Given data »
-- Opening Marker --

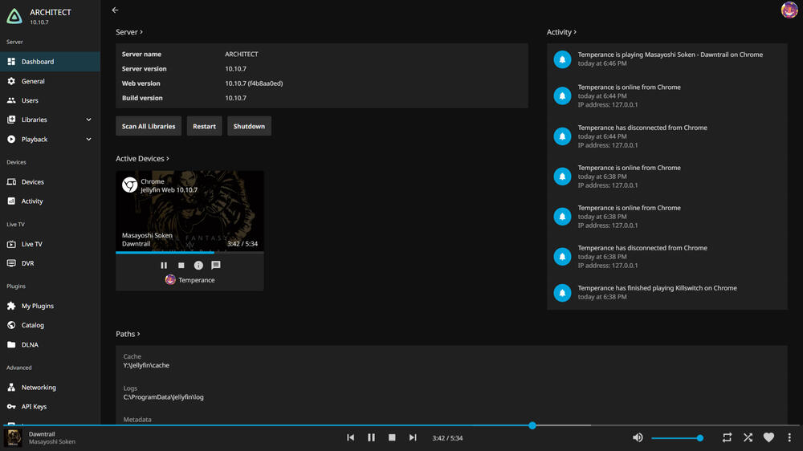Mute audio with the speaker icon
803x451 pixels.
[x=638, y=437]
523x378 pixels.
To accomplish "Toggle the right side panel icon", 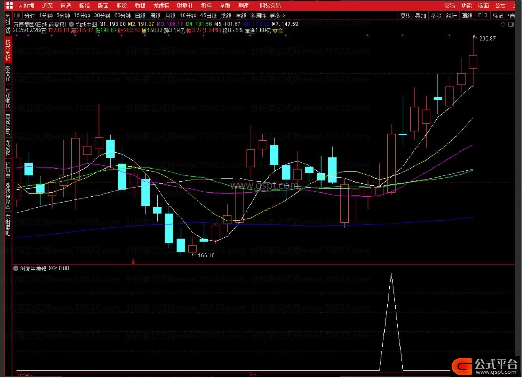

-- Closing Marker --
-- Opening Marker --

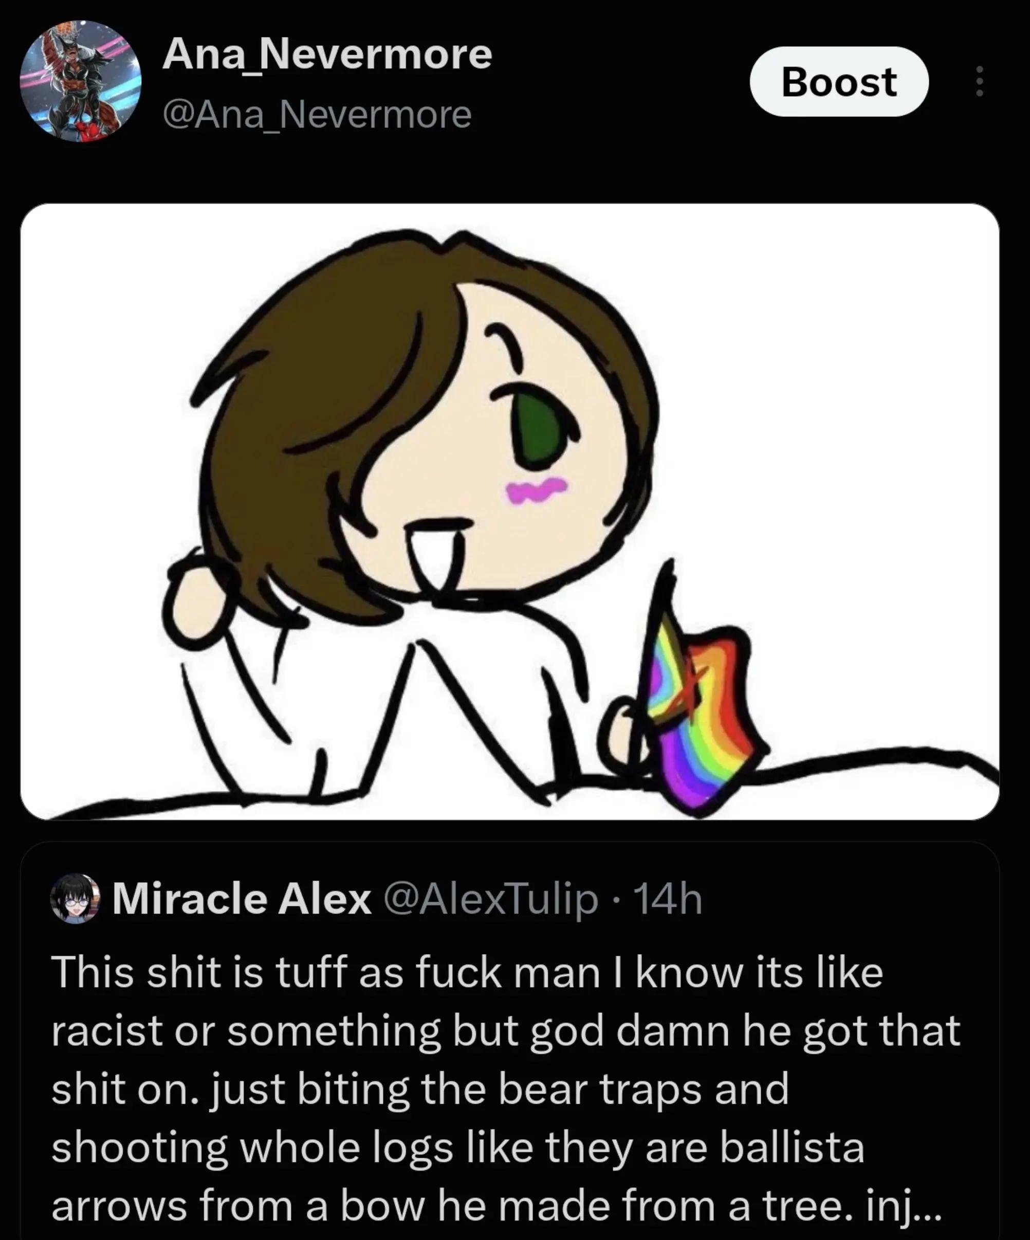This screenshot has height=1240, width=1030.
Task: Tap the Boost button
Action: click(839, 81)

-- Closing Marker --

Exactly as written above, retype the lines starting at the one holding "523x378 pixels." and ending at the one holding "the right side", both included, but not the pictures.

Solution for this task »
523x378 pixels.
To accomplish "Toggle the right side panel icon", 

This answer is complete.